#### [INSTRUCTIONS FOR THE TASK]
What you return must be the data below, word for word, without any images.
- - -
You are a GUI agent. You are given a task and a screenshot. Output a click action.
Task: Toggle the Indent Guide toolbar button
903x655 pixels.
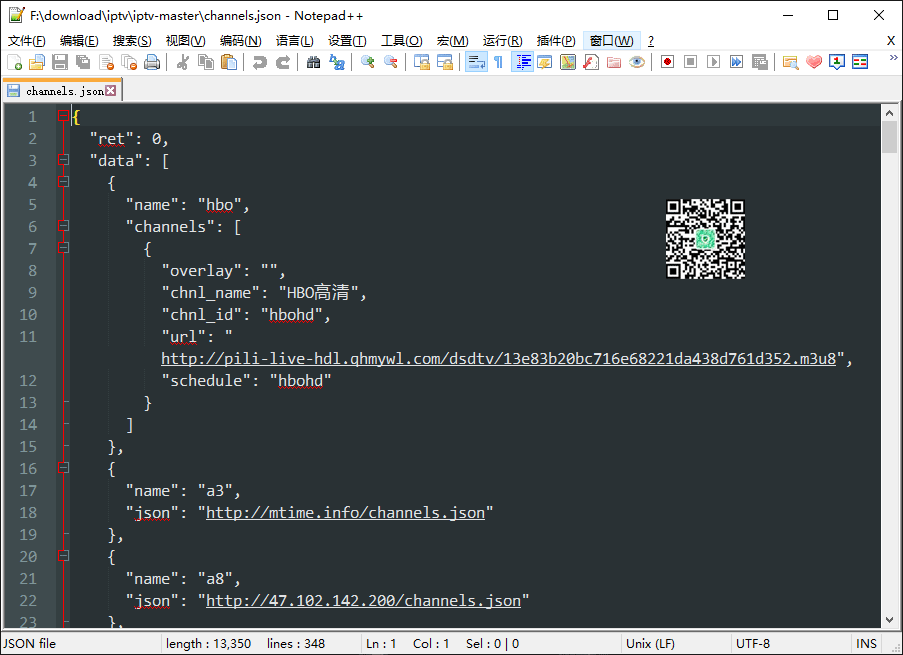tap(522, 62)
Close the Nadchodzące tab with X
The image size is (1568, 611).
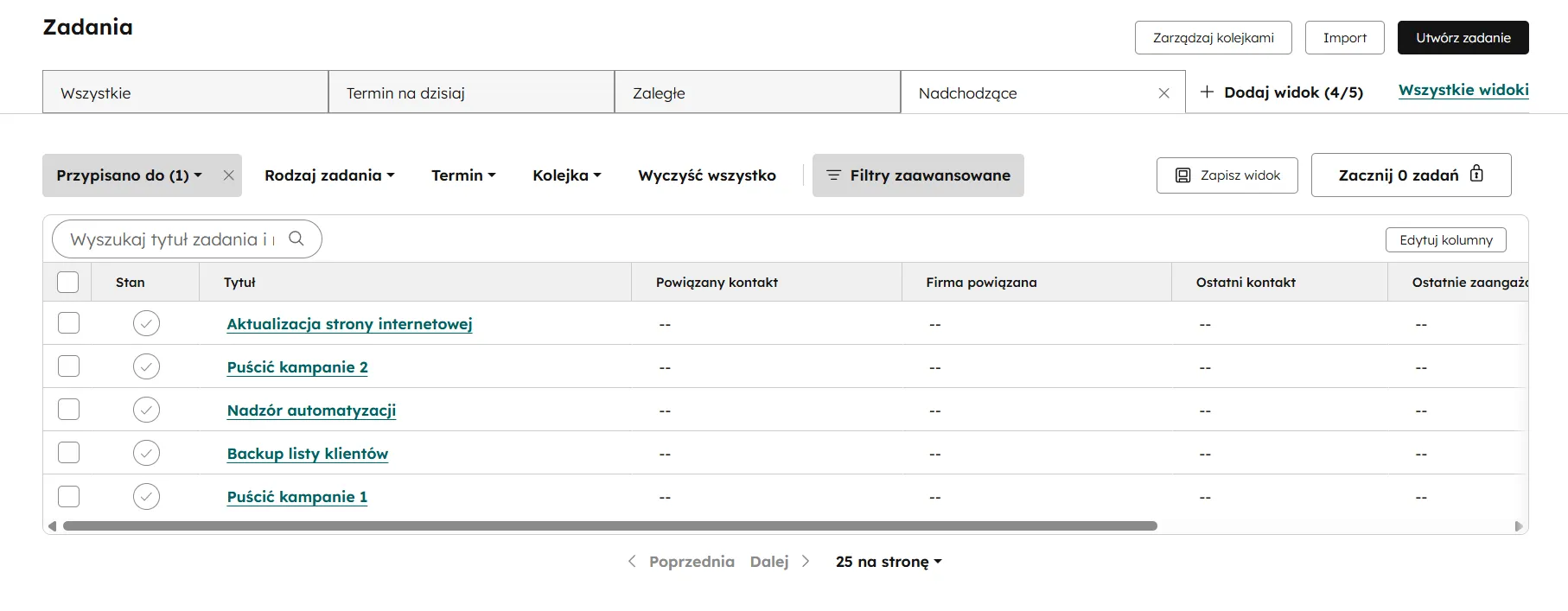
- - -
#### [SOLUTION BELOW]
You are a GUI agent. You are given a task and a screenshot. Output a click action.
Task: Toggle the Indent Guide toolbar button
903x655 pixels.
tap(522, 62)
Close the Nadchodzące tab with X
The image size is (1568, 611).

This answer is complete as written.